Abrí los ojos.
El sol entraba a raudales por la ventana. Era la mañana.
«Fantástico —pensé—. Hora de levantarse para otro fabuloso día de instituto.»
Volví a cerrar los ojos. «No puedo enfrentarme a ello —me dije—. Quizá si me quedo en la cama, todos mis problemas desaparecerán.»
—¡Matt! ¡Hora de levantarse! —llamó mamá.
Suspiré. Mamá nunca me dejaría perder un día de escuela. No había escapatoria.
—¡Matt! —volvió a gritar.
«Su voz suena rara —pensé—. Más aguda de lo normal. A lo mejor no está cansada por una vez.»
Me levanté de la cama con un supremo esfuerzo y puse los pies en el suelo. Un momento… mis pies. Me los quedé mirando porque tenían un aspecto diferente, es decir, eran como antes. Ya no eran grandes. ¡Mis viejos pies habían vuelto!
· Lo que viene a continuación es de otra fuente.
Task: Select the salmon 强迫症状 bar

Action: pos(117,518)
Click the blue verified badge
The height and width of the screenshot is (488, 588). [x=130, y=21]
Me miré las manos y agité los dedos. ¡Era yo! ¡Mi auténtico yo! Corrí al cuarto de baño para comprobarlo en el espejo. Tenía que asegurarme. Encendí la luz y… ahí estaba yo… ¡un niño enclenque de doce años! Empecé a dar brincos.
—¡Yupiii! ¡Tengo doce años! ¡Tengo doce años!
¡Todos mis problemas se habían solucionado!
¡No tenía que ir al instituto! ¡No tendría que enfrentarme con aquel matón! ¡La pesadilla había terminado!
Ahora todo volvía a ser normal. Incluso esperaba con impaciencia el momento de ver a Pam, Greg y Biggie en sus familiares versiones gruñonas.
—¡Matt! ¡Vas a llegar tarde! —gritó mamá.
«¿Se habrá resfriado o algo así?», me pregunté mientras me vestía rápidamente y corría escaleras abajo. Su voz era realmente distinta. Prácticamente entré deslizándome en la cocina.
—Hoy tomaré cereales, mamá…
Me detuve. Había dos personas sentadas a la mesa, un hombre y una mujer, a los que yo jamás había visto.